Start of Given records

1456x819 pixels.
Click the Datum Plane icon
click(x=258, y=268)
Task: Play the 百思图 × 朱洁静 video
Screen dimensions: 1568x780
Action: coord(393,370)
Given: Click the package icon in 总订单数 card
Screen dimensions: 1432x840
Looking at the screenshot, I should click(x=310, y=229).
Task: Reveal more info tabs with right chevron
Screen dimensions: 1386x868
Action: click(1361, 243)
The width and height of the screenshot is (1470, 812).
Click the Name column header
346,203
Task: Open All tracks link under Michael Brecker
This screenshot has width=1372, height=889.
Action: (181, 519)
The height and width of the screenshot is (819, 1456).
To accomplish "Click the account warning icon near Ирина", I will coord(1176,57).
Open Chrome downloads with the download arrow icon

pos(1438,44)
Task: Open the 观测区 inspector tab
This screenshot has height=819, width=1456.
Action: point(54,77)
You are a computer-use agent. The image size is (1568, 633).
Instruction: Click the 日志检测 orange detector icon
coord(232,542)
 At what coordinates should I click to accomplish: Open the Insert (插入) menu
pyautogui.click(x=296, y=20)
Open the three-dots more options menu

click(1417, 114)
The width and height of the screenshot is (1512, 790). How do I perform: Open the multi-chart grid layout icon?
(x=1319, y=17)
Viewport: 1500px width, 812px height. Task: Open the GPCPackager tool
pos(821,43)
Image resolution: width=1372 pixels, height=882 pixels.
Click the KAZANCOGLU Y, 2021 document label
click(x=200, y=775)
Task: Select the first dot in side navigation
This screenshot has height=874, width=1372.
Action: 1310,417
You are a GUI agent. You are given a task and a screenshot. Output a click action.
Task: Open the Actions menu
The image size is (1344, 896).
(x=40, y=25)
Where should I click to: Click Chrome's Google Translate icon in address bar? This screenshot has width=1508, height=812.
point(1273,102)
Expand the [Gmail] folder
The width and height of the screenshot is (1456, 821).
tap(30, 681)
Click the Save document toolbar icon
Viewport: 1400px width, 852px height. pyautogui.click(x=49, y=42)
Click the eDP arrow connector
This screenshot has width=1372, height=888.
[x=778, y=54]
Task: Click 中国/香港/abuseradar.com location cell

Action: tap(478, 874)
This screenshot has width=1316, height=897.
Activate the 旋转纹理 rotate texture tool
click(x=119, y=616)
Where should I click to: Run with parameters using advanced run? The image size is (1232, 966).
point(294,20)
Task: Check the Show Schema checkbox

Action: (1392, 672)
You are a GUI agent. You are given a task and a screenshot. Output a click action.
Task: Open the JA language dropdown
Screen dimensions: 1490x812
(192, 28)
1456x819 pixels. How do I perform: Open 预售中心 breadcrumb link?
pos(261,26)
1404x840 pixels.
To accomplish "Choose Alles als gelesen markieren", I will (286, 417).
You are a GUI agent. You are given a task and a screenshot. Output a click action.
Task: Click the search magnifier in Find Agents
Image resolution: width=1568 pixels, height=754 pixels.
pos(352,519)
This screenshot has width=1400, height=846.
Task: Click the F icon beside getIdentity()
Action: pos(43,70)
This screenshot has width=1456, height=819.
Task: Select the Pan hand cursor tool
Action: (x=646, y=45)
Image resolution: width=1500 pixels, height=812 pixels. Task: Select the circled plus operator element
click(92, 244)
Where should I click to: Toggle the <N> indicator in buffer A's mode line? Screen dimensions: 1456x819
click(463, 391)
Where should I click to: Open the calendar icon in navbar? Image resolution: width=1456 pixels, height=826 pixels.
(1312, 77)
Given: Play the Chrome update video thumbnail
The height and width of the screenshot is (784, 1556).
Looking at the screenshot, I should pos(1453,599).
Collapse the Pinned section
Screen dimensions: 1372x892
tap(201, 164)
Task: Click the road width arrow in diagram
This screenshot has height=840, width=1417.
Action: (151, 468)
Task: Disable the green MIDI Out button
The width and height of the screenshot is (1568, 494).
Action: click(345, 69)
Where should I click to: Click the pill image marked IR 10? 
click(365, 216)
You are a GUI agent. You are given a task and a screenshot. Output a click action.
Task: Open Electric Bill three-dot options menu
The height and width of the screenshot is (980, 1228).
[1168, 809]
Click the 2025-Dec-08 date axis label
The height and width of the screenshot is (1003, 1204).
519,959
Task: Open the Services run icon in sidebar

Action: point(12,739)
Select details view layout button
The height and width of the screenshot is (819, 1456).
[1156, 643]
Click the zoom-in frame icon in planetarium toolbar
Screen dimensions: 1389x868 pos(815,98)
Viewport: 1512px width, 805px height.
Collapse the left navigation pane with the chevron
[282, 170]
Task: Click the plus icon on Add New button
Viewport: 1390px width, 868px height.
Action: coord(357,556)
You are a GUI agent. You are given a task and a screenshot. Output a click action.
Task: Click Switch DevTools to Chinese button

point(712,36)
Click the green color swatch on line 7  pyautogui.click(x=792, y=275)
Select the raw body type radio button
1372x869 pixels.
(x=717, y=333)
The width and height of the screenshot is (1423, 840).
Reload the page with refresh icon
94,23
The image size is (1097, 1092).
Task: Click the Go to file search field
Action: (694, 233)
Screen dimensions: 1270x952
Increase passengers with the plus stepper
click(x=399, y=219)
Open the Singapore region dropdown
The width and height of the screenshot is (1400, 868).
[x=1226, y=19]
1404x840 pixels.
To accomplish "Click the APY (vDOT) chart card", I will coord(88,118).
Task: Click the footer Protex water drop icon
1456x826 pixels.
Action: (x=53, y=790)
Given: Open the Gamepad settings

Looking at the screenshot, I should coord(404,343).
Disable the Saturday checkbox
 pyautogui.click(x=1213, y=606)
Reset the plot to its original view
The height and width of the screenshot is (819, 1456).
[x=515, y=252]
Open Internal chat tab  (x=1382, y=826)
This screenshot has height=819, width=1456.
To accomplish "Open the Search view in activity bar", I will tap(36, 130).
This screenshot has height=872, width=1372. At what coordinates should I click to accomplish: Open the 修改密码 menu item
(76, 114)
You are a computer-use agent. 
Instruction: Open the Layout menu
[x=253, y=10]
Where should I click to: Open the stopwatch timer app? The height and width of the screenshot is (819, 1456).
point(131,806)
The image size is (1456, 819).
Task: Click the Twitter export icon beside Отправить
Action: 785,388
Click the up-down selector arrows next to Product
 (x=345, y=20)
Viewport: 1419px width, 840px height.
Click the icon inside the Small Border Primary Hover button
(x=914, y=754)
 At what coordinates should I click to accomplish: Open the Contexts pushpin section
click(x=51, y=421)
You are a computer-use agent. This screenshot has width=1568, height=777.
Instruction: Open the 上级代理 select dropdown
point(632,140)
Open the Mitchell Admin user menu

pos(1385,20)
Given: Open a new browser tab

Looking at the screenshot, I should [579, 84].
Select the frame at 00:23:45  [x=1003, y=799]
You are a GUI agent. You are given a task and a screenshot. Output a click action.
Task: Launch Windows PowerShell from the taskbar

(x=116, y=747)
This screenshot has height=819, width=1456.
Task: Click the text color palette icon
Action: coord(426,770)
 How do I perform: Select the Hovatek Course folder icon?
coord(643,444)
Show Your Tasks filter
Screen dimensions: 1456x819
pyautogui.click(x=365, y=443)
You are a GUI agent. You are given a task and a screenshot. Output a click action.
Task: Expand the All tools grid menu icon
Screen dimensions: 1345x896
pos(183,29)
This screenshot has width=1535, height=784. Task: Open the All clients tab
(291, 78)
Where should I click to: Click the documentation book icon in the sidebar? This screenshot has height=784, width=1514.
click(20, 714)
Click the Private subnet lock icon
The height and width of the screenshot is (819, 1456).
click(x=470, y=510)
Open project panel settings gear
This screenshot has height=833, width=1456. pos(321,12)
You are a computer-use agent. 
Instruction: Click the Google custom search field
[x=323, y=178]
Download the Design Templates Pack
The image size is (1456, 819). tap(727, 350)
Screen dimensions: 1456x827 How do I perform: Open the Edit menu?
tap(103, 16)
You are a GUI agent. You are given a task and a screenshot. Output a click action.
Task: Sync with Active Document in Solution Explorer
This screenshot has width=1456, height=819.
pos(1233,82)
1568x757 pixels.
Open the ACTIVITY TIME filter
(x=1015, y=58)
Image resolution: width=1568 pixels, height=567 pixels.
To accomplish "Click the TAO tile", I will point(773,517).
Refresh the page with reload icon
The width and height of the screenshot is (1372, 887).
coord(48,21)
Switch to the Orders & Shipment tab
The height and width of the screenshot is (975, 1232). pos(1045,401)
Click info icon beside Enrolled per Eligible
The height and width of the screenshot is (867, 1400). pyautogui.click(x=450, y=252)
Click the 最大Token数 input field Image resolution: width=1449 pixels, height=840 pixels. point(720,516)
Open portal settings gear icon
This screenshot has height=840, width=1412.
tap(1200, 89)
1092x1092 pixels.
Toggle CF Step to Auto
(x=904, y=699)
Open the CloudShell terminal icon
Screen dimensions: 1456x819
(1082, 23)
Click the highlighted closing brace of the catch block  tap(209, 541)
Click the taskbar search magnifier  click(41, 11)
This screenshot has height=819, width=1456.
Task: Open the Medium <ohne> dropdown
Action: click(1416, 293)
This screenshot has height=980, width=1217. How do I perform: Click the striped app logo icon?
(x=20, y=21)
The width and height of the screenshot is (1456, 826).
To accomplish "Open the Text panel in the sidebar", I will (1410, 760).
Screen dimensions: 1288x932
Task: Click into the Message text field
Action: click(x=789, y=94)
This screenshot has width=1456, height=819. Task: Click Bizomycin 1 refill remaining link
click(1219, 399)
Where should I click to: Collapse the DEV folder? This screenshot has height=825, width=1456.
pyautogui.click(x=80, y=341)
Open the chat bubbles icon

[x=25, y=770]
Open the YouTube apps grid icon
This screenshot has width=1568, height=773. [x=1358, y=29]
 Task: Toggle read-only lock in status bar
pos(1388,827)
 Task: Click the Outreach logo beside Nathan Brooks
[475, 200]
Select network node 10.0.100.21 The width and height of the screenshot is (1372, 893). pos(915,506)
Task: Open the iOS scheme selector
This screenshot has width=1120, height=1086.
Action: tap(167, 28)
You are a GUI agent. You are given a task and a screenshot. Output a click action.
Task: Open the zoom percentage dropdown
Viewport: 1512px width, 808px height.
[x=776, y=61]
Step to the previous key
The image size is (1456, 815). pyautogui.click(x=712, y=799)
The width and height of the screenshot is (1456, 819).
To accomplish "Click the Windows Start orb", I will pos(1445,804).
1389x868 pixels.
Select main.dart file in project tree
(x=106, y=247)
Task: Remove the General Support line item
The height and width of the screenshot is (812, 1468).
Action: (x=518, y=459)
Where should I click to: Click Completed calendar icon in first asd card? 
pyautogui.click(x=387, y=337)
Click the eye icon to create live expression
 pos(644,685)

End of Given records

*Task requirements*
Pick out all lines from the data above in which the word "video" appears.

*Exercise result*
Task: Play the 百思图 × 朱洁静 video
Given: Play the Chrome update video thumbnail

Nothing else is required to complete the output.